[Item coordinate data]
- - - - - - -

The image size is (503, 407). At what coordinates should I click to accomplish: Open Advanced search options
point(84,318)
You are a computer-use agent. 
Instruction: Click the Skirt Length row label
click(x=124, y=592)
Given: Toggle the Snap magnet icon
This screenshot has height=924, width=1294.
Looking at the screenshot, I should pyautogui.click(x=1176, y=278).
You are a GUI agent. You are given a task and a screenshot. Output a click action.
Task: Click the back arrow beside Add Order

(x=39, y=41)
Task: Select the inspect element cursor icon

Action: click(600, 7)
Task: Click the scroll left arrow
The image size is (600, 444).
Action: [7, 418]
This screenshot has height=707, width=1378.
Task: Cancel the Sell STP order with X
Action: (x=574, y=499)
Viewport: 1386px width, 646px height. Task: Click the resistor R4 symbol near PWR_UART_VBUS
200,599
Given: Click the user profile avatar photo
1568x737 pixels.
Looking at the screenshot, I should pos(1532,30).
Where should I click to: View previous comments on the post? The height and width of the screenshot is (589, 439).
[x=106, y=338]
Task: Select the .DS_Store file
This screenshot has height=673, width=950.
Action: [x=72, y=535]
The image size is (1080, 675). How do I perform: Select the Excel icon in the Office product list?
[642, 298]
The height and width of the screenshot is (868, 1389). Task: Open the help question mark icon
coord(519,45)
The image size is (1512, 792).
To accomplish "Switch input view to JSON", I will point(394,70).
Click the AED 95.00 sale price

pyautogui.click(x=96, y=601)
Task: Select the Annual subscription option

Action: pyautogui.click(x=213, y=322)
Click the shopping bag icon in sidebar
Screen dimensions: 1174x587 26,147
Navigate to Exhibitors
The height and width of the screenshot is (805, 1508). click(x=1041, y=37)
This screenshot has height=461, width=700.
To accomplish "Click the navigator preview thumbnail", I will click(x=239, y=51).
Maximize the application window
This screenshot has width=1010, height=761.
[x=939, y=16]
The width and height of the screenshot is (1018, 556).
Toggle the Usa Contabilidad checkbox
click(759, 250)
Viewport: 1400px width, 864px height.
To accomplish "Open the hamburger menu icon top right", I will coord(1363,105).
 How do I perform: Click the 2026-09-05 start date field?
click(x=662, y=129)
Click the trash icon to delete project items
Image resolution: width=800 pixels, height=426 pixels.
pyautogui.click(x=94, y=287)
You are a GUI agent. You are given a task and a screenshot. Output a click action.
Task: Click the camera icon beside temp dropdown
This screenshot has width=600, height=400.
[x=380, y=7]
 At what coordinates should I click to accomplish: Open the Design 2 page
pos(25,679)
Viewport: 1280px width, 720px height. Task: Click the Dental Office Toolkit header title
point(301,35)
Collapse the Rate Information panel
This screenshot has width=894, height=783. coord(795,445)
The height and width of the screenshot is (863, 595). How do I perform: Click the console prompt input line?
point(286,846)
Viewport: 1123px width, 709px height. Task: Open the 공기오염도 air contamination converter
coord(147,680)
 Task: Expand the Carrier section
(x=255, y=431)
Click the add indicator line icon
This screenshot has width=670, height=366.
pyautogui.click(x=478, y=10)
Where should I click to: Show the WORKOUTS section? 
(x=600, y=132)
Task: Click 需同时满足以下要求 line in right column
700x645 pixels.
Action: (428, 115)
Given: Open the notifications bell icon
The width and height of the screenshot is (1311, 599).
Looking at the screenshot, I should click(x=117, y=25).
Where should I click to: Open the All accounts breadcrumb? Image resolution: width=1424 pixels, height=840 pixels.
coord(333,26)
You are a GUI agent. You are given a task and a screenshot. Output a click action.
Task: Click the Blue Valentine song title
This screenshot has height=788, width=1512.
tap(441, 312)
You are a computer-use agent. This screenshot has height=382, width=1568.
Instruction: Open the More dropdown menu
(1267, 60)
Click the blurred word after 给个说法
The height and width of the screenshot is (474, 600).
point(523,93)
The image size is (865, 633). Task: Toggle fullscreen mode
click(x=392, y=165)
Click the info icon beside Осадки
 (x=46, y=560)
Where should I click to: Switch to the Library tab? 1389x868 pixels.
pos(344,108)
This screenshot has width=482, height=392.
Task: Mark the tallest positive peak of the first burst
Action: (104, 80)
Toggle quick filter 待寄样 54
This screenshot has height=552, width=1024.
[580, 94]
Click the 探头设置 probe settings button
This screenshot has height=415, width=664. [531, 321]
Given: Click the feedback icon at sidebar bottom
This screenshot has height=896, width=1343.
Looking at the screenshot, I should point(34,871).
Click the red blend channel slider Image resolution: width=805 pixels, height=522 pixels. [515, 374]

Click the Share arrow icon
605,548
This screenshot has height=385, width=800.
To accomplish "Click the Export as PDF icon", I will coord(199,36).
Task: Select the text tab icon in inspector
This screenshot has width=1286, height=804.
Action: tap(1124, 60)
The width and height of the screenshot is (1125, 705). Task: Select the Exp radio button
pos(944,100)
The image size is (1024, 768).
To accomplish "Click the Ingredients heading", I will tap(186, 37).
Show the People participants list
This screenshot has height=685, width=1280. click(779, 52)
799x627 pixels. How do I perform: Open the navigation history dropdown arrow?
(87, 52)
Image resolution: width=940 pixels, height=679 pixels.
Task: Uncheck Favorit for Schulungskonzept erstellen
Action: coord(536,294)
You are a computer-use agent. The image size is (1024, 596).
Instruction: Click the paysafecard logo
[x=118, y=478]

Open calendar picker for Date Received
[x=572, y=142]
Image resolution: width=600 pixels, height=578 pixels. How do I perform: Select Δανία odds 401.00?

- - - - - - -

- **JOB**:
Rewrite the item lines from the one containing "Where should I click to: Open" through the one containing "coord(333,26)", requests included. Scale every coordinate in the answers by 2.5 and round to whole numbers, with halves rounded up, and leave all other numbers unchanged.

- **WORKED ANSWER**:
Where should I click to: Open the All accounts breadcrumb? Image resolution: width=1424 pixels, height=840 pixels.
coord(833,65)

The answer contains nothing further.